WHAT IS BEING ASKED =
Would you retype the listing below exactly as given?
INFORMATION PROVIDED section start
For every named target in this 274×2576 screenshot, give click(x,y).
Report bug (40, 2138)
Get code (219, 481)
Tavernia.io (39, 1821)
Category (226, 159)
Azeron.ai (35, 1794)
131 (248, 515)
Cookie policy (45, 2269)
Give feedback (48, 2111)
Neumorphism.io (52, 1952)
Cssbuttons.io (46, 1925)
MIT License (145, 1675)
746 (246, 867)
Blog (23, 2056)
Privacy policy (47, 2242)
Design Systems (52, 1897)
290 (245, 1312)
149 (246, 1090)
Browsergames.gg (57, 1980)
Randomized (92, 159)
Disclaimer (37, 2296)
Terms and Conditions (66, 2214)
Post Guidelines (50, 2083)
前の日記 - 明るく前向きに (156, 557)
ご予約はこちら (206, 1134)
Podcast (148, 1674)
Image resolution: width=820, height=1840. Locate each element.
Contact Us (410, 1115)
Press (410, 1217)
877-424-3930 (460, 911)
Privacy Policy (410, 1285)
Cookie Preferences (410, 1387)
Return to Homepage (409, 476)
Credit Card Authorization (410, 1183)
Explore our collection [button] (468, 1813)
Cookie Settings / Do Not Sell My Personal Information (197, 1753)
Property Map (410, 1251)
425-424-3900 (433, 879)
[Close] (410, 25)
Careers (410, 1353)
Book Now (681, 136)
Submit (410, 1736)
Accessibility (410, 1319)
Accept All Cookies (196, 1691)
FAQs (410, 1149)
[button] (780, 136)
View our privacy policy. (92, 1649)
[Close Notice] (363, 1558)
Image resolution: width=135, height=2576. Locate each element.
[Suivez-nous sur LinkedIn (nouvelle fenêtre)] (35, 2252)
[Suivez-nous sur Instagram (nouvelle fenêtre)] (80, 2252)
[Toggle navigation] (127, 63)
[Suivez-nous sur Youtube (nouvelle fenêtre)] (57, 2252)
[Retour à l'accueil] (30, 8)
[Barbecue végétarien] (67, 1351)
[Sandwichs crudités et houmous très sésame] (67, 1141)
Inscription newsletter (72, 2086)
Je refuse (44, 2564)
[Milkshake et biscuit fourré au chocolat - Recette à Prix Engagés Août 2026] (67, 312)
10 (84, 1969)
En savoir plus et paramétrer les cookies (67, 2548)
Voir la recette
INFORMATION PROVIDED section end
OUTPUT OF THE TASK =
For every named target in this 274×2576 screenshot, give click(x,y).
Report bug (40, 2138)
Get code (219, 481)
Tavernia.io (39, 1821)
Category (226, 159)
Azeron.ai (35, 1794)
131 (248, 515)
Cookie policy (45, 2269)
Give feedback (48, 2111)
Neumorphism.io (52, 1952)
Cssbuttons.io (46, 1925)
MIT License (145, 1675)
746 (246, 867)
Blog (23, 2056)
Privacy policy (47, 2242)
Design Systems (52, 1897)
290 (245, 1312)
149 (246, 1090)
Browsergames.gg (57, 1980)
Randomized (92, 159)
Disclaimer (37, 2296)
Terms and Conditions (66, 2214)
Post Guidelines (50, 2083)
前の日記 - 明るく前向きに (156, 557)
ご予約はこちら (206, 1134)
Podcast (148, 1674)
Image resolution: width=820, height=1840. Locate each element.
Contact Us (410, 1115)
Press (410, 1217)
877-424-3930 (460, 911)
Privacy Policy (410, 1285)
Cookie Preferences (410, 1387)
Return to Homepage (409, 476)
Credit Card Authorization (410, 1183)
Explore our collection [button] (468, 1813)
Cookie Settings / Do Not Sell My Personal Information (197, 1753)
Property Map (410, 1251)
425-424-3900 (433, 879)
[Close] (410, 25)
Careers (410, 1353)
Book Now (681, 136)
Submit (410, 1736)
Accessibility (410, 1319)
Accept All Cookies (196, 1691)
FAQs (410, 1149)
[button] (780, 136)
View our privacy policy. (92, 1649)
[Close Notice] (363, 1558)
Image resolution: width=135, height=2576. Locate each element.
[Suivez-nous sur LinkedIn (nouvelle fenêtre)] (35, 2252)
[Suivez-nous sur Instagram (nouvelle fenêtre)] (80, 2252)
[Toggle navigation] (127, 63)
[Suivez-nous sur Youtube (nouvelle fenêtre)] (57, 2252)
[Retour à l'accueil] (30, 8)
[Barbecue végétarien] (67, 1351)
[Sandwichs crudités et houmous très sésame] (67, 1141)
Inscription newsletter (72, 2086)
Je refuse (44, 2564)
[Milkshake et biscuit fourré au chocolat - Recette à Prix Engagés Août 2026] (67, 312)
10 (84, 1969)
En savoir plus et paramétrer les cookies (67, 2548)
Voir la recette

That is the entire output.